What you have to do ▸ Beginning with the line containing "Open notification settings bell icon" and ending at the last line of the data, set down every line exactly, leaving out all pictures.

:: Data supplied

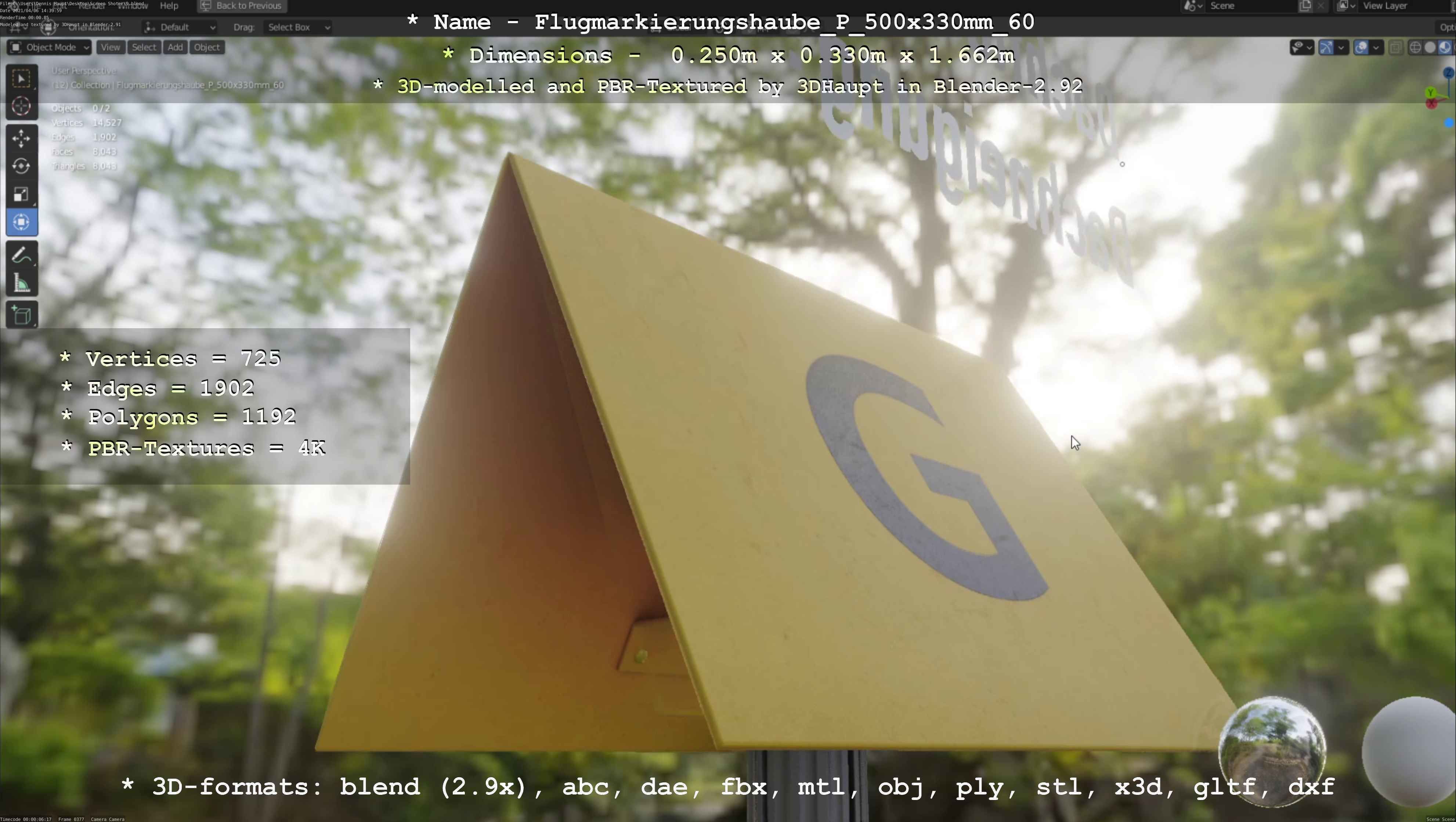Screen dimensions: 1456x822
Task: Select the Select Box tool icon
Action: (x=21, y=79)
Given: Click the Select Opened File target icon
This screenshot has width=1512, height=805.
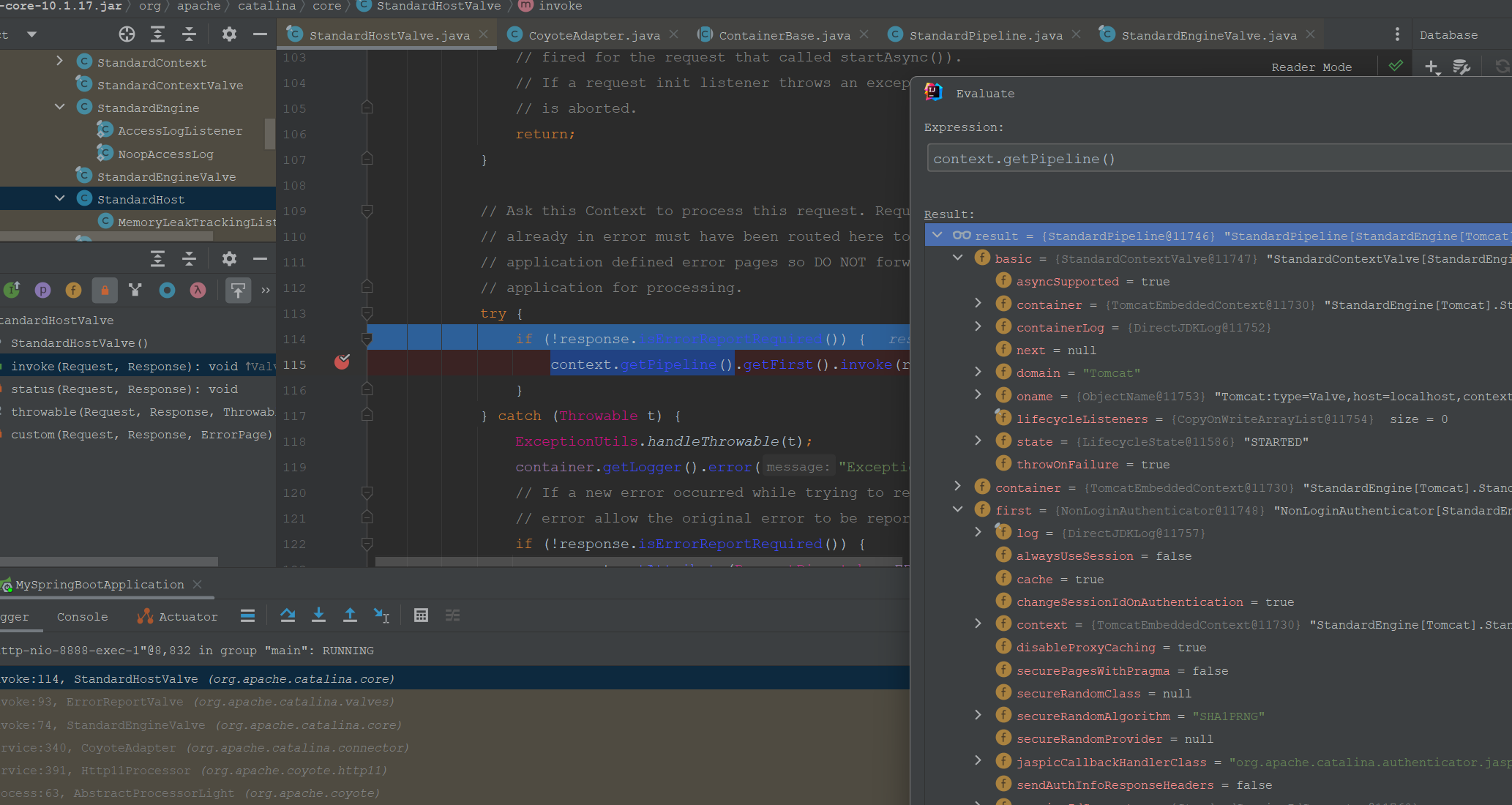Looking at the screenshot, I should coord(127,34).
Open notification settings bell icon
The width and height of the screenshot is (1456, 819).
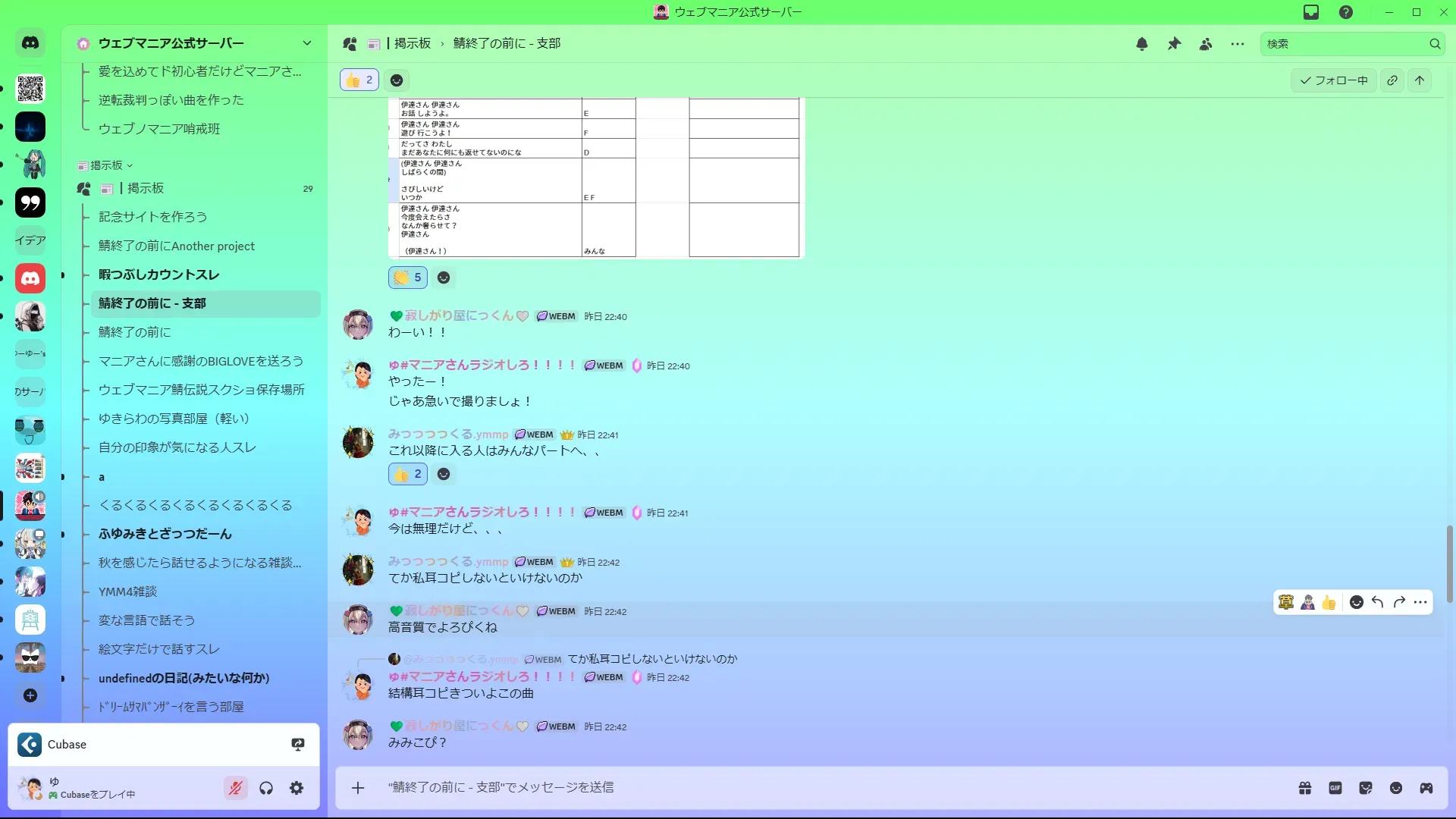1141,44

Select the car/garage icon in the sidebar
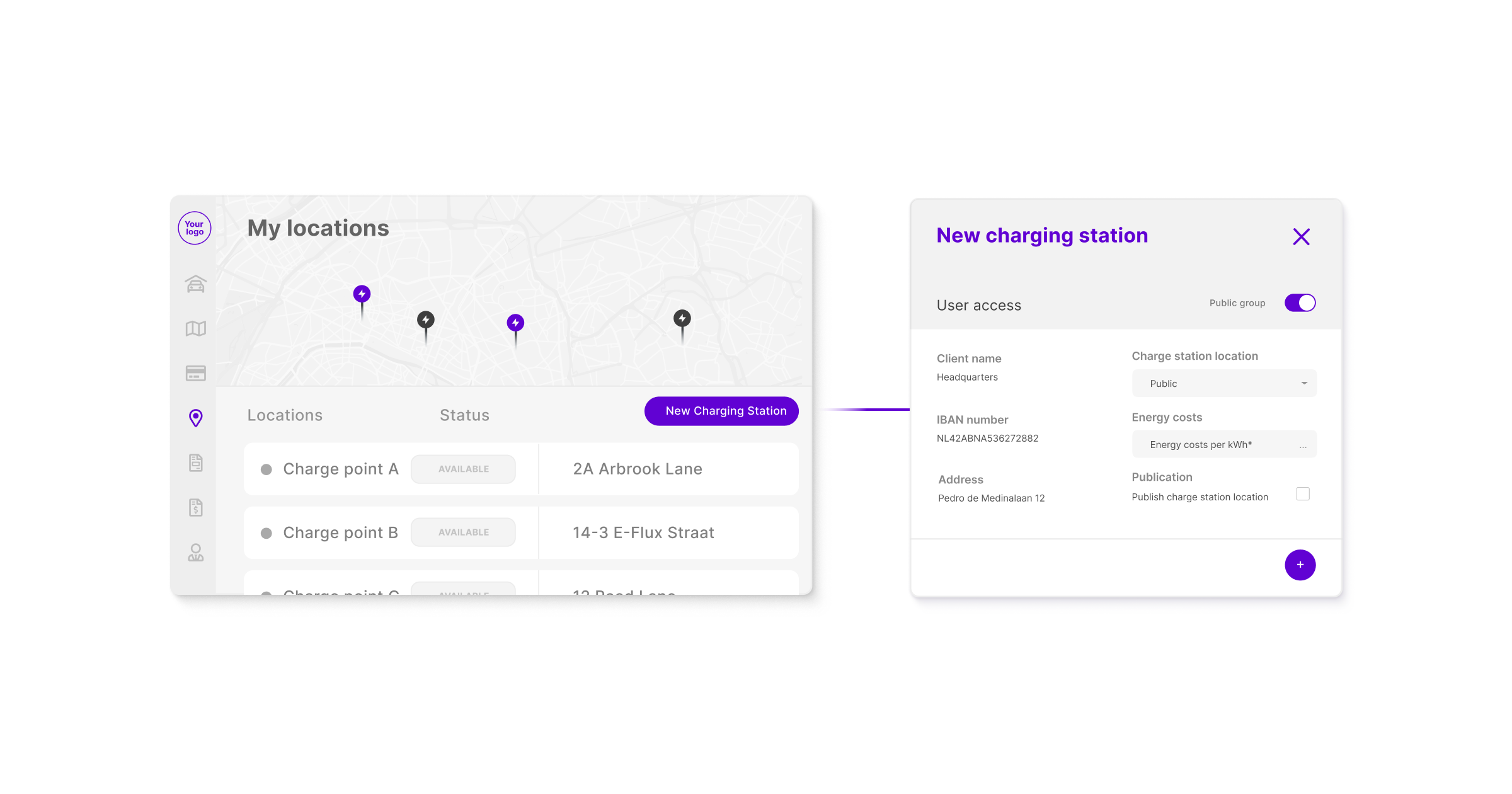coord(195,284)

::::

Expected answer ▸
Open notification settings bell icon
The width and height of the screenshot is (1456, 819).
1141,44

Select the car/garage icon in the sidebar
coord(195,284)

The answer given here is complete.